■ **Selection**:
# What 2nd-level spells should any Wizard have?



## dcollins

Here's a poll I'm going to try to use to generate a "baseline" core Wizard's spell list. You can pick as many selections as you like.

Say you have a Wizard of about 5th level -- adventuring, PC or NPC, non-specialized, non-multiclassed, core rules only. He or she can prepare maybe 3 spells of 2nd-level. What spells should he or she prepare in those slots?

You can pick as many selections as you'd like -- I would suggest around 3. I've tried to narrow down the full list to about 20; feel free to choose "Other" and post the core-rules must-have selection that you think I left out.


----------



## Hypersmurf

No Glitterdust and no Web?!

-Hyp.


----------



## Elder-Basilisk

You missed False Life. Every wizard needs hit points.

You also missed Glitterdust (area effect blindness on a will save) and Web (low level battlefield control).

Glitterdust is probably the best of the bunch at the levels you're talking about though web is in the same ballpark provided that there are anchor points in the environment.

Scorching ray doesn't really get good until 7th level. Until that point, Flaming Sphere is often better.


----------



## Urbanmech

Alter Self is one of the most useful 2nd lv wizard spells.  Sure you can't fly with it anymore (unless you play FR) but it does allow you to breath underwater, swim, gain a +6 natural armor bonus and the list just keeps going on.


----------



## Thanee

I voted See Invisibility and Other (leave one slot free for utility). 3rd one would be any useful combat spell, probably.

Bye
Thanee


----------



## shilsen

My two favorite ones are Glitterdust and Alter Self.

■ **Stated task**:
Reproduce the entire thread above on 2nd-level Wizard spells, word for word.

■ **Data**:
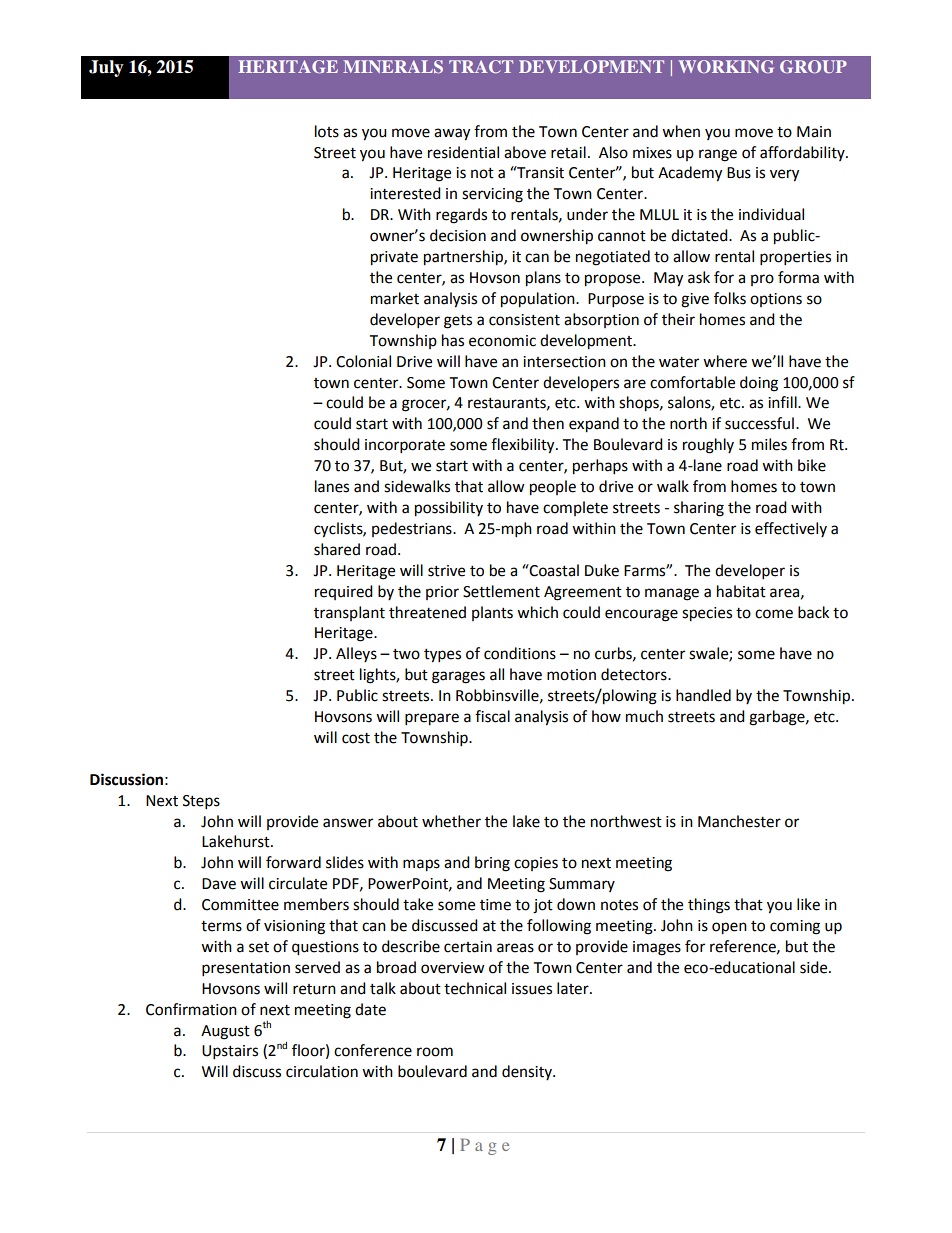 This screenshot has height=1233, width=952. Describe the element at coordinates (657, 948) in the screenshot. I see `images` at that location.
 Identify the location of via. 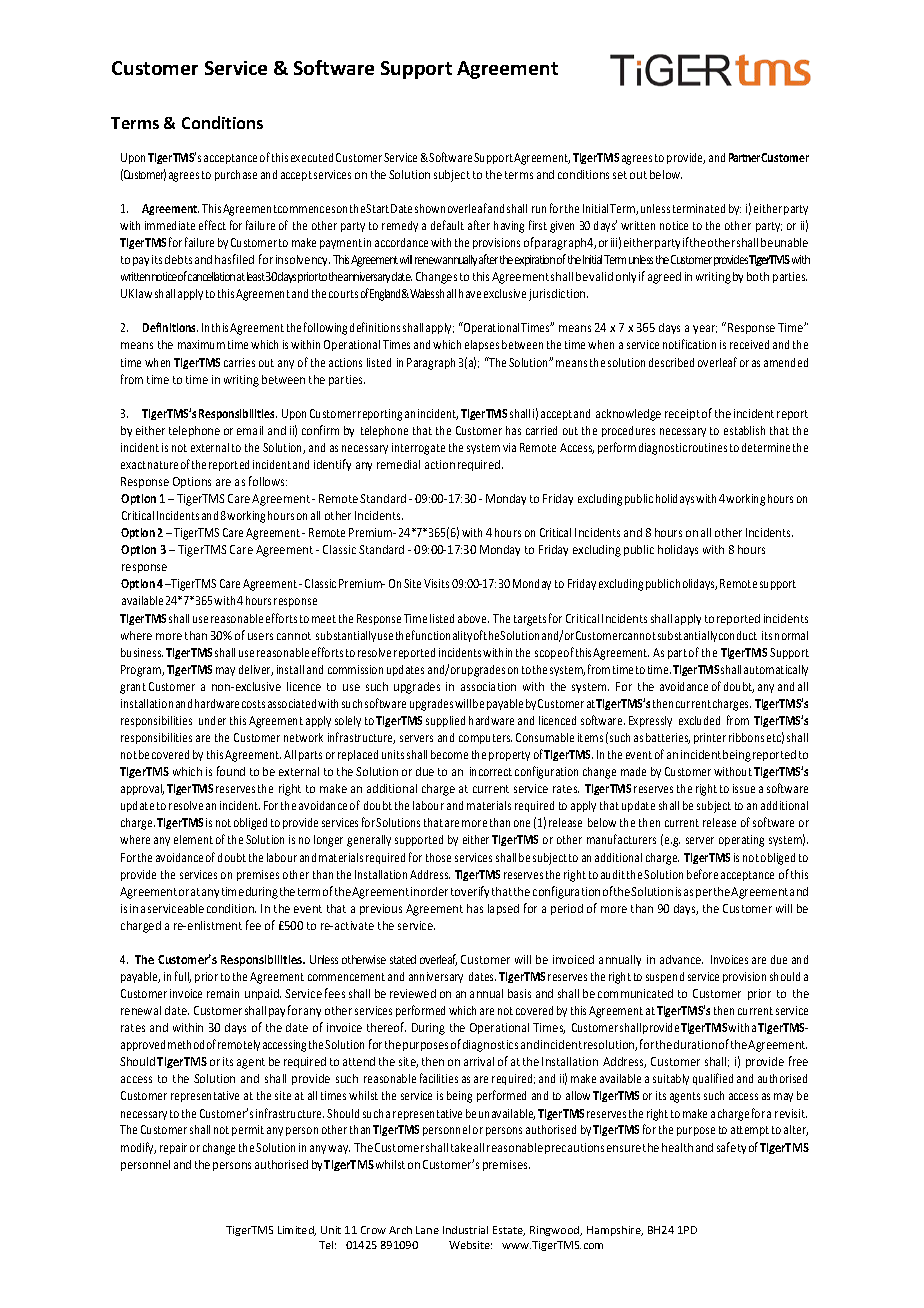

■ **Expected output**:
# What 2nd-level spells should any Wizard have?



## dcollins

Here's a poll I'm going to try to use to generate a "baseline" core Wizard's spell list. You can pick as many selections as you like.

Say you have a Wizard of about 5th level -- adventuring, PC or NPC, non-specialized, non-multiclassed, core rules only. He or she can prepare maybe 3 spells of 2nd-level. What spells should he or she prepare in those slots?

You can pick as many selections as you'd like -- I would suggest around 3. I've tried to narrow down the full list to about 20; feel free to choose "Other" and post the core-rules must-have selection that you think I left out.


----------



## Hypersmurf

No Glitterdust and no Web?!

-Hyp.


----------



## Elder-Basilisk

You missed False Life. Every wizard needs hit points.

You also missed Glitterdust (area effect blindness on a will save) and Web (low level battlefield control).

Glitterdust is probably the best of the bunch at the levels you're talking about though web is in the same ballpark provided that there are anchor points in the environment.

Scorching ray doesn't really get good until 7th level. Until that point, Flaming Sphere is often better.


----------



## Urbanmech

Alter Self is one of the most useful 2nd lv wizard spells.  Sure you can't fly with it anymore (unless you play FR) but it does allow you to breath underwater, swim, gain a +6 natural armor bonus and the list just keeps going on.


----------



## Thanee

I voted See Invisibility and Other (leave one slot free for utility). 3rd one would be any useful combat spell, probably.

Bye
Thanee


----------



## shilsen

My two favorite ones are Glitterdust and Alter Self.